George H Smith remarks in his book Why Atheism? that salvation religion includes the belief that “at least some knowledge necessary for salvation requires faith in divine revelation, knowledge that cannot otherwise be justified through reason alone.” [p. 28 n. 1] That’s an interesting idea. It means that salvation religion believes in a god who is a terrible cheat and bully – one who makes “salvation” dependent on voluntary stupidity.

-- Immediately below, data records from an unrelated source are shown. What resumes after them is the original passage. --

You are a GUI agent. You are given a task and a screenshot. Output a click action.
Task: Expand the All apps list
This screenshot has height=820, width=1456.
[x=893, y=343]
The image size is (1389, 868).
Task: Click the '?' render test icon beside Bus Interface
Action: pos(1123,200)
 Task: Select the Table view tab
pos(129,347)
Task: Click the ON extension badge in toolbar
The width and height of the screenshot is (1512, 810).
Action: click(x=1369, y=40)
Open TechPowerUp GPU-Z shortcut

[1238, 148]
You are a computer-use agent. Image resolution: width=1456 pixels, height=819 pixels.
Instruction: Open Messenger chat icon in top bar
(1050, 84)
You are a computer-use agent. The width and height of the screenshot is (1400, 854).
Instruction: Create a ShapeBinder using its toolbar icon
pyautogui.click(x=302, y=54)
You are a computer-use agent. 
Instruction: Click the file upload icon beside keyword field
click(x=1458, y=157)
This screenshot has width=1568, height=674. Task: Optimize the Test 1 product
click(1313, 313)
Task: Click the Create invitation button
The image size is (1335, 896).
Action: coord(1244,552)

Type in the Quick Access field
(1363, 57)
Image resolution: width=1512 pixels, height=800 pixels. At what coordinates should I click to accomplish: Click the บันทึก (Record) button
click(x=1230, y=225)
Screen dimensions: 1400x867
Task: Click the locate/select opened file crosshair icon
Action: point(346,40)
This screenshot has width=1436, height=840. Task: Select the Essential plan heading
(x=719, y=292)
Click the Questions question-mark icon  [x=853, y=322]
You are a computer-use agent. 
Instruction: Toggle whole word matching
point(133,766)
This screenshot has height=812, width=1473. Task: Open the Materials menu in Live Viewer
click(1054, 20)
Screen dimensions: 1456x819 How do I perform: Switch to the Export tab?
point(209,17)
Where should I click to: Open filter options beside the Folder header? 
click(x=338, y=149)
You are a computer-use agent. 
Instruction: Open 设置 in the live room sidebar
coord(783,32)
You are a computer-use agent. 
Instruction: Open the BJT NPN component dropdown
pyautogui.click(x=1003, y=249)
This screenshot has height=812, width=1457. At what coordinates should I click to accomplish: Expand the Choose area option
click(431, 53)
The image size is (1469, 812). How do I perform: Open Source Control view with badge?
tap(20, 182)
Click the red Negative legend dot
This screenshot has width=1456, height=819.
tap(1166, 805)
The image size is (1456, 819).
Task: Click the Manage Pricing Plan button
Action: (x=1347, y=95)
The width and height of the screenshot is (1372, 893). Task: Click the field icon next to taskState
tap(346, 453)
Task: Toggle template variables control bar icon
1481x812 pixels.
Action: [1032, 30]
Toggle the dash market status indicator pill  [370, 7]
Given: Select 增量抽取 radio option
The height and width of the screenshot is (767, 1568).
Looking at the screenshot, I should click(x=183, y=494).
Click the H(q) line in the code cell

It also requires us (if we want “salvation”) to divide our thinking and functioning in two – because for ordinary purposes, faith is not the right way to go, it’s the wrong way. It’s wrong and we know it’s wrong. We don’t claim to use faith for purposes of ordinary inquiry. We may use it of vague guessworky subjective matters – the future, people, results of actions – in combination with more rationally-based knowledge, but we don’t use it of empirical subjects. On the contrary, we use maps and schedules and recipes and blueprints and we expect the people who make them to use something other than faith. Yet in this other area, the rules are completely different. Well why? Why do that? Why make different rules? Why give us a reliable way of finding out things, and then make it a condition of “salvation” that we not use it in this one important area? What kind of arrangement is that? A perverse, unfair, backasswards, unreasonable one, that’s what. If faith isn’t good enough for ordinary inquiry, why is it good enough for any kind of inquiry? Even in the more guessworky subjects, blind faith is no good. Blind faith in a person you have abundant reason to know is a malicious enemy is a bad idea. So what kind of god would make faith the right way to get knowledge in one area but not the other? A trickster? A demon? What?

In a way that doesn’t matter, because of course the real reason “faith” is necessary is the fact that there is no evidence. But in another way it does matter, because it means that people believe in a god who plays wicked games with human cognition.